What makes providing child care hard, she says, is that “child care providers are in charge of building brains, and they’re doing that without help or support because they’re privately owned businesses providing a public service.”

According to Haglin, however, being a licensed child care provider does not guarantee quality care.

“Licensing is only about basic safety, but parents think it’s about quality,” Haglin says. While licensors visit homes once a year to do important safety checks, they are not involved in curriculum or what children are doing all day.

To add that element of screening for quality, the state Department of Human Services and private partners introduced the Parent Aware Quality Rating and Improvement System to Minnesota in 2007 to help families locate quality child care and early education and to help providers improve their skills and knowledge. Parent Aware Star Ratings and other education services give parents tools and information to find quality programs. Higher Star Ratings indicate that providers are trained in best practices that prepare children for kindergarten. Local Child Care Aware agencies help providers participate in Parent Aware training.

The star rating system has been very helpful for providers, says Haglin, giving them new tools and strategies, and it can be a big morale booster for professionals who often feel undervalued. “They feel reinvigorated,” Haglin says.

The disconnect between expenses and income

The primary problem for child care providers, whether they offer in-home care or center-based care, is a fundamental gap between what it costs to run a child care program and what parents are willing or able to pay.

Ideally, a business owner sells a service or product at a price that covers the cost of producing that item, plus a little profit. At the same time, though, they can only charge a price the market will bear or else the market won’t buy. In the current market failure situation of child care, providers would charge rates that allow them to at least cover their costs, but many parents find it difficult to pay that much, especially in rural areas.

In some Twin Cities suburbs, where incomes are higher and children are plentiful, providers can make a reasonable income, says Barb Wagner. They can charge what they need to, and if a family can’t afford it, another family is willing to take—and pay for—that spot.

In rural areas, it is tougher for a provider to push that price up, Wagner says. Median household incomes are lower in rural areas (sometimes much lower), but the cost of providing child care isn’t necessarily lower.

For family child care providers, the largest portion of expenses, at 30%, goes toward facility costs such as home, phone, and utilities, says Hagel Braid. Another 22% goes toward administration costs such as licensing, training, supplies, curriculum, or accounting services. For child care centers, 70% of the cost of operation is in staff. Facility expenses take up another 20%; food, 5%; and everything else, another 5%.

Expense and frustration

Regulations keep children safe and hold providers accountable, but at hearings held by the Minnesota House Select Committee on Affordable Child Care in early 2016, providers repeatedly mentioned how regulations have become difficult to follow.[13]

“Child care is a highly regulated industry, and it should be,” says Hagel Braid, “but that comes with a price.”

In 2013, the Minnesota Legislature increased the number of annual training hours required for licensed providers from 8 to 16. This wasn’t an arbitrary decision. According to Minnesota DHS, “Minnesota’s focus on health and safety trainings is consistent with new training requirements being enacted throughout the country and federally.” New federal regulations require states to enact laws requiring licensed providers and providers who receive child care assistance payments to be trained in ten health and safety topics.

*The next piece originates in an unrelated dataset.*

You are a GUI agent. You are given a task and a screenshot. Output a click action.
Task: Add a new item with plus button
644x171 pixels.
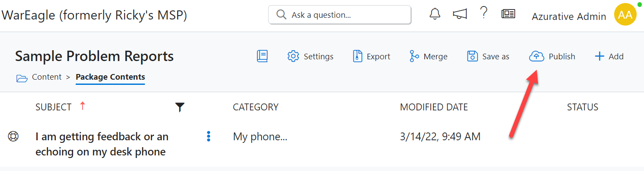pyautogui.click(x=609, y=56)
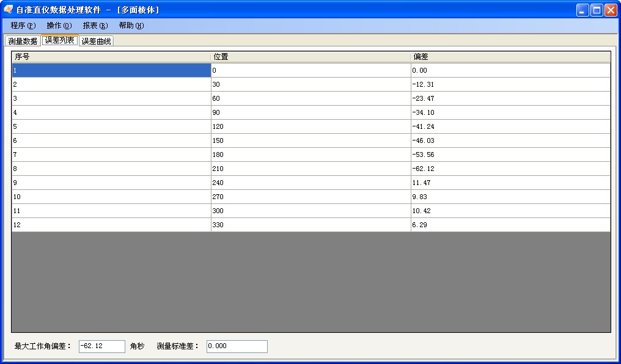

That’s a good thing, says Sherry Tiegs, who has over 30 years’ experience in child care and early childhood education in Morris. “It keeps providers up to date on the latest statistics and education in early childhood education and child development.”

For rural providers, however, getting in their required training can be a challenge. Rural Minnesota has a shortage of approved trainers, says Tiegs, who is an approved trainer herself. For providers, attending training can mean additional expense in gas and an overnight stay, and possibly closing for a day or two. Training sessions are also cancelled due to low numbers, which puts providers at risk of not getting in their required hours to stay licensed. Rural providers can take their classes online, but Internet access can also be an issue, say Tiegs.

Regulations also carefully control the number of children a family child care business can care for. They can be licensed for no more than ten children, and of those, no more than six can be under school age. Also, no more than three can be infants and/or toddlers, and of those, no more than two can be infants (less than 12 months old).[14] Keeping groups small is good, but it does inherently limit a provider’s income, which may be one reason why child care centers have been on the upswing. They have a staff, can handle larger numbers of children while reducing per-child overhead, and the owner can take days off without having to close down.

Child care centers aren’t easy to open in rural communities, though. Centers account for only 33% of child care capacity in Greater Minnesota and 67% in the Twin Cities. The cost of starting up and maintaining a center can be considerable, and smaller communities may not have the number of children needed to cover those costs. Expenses include staff, which are becoming increasingly hard to recruit, renting or purchasing space, and ongoing upkeep. Serving food at a center requires a restaurant-grade kitchen.

“It’s not just about opening a center but maintaining it,” Jost says.

Paperwork plays a role in the frustration as well. “Care for infants is especially at risk as the regulations have become so strict, providers are simply afraid to care for infants,” says Wagner of the Minnesota Licensed Family Child Care Association Inc.

Providers must collect intake forms, medical forms, immunization forms and more to accept children into their programs and keep track of crib checks and equipment checks.

“There are some providers that have chosen not to participate in the [Child and Adult Care Food Program], because they feel that for the amount of paperwork they do, the reimbursement they get is not worth the hassle,” says Wagner.

Inconsistency among county licensors is also a major headache, according to providers testifying before the House Committee on Affordable Child Care. County licensors, who enforce state regulations, are providers’ first and closest point of contact with the state, but licensors can have widely differing interpretations of those regulations, often catching providers by surprise.

“It has left many providers afraid to be in the business,” says Wagner.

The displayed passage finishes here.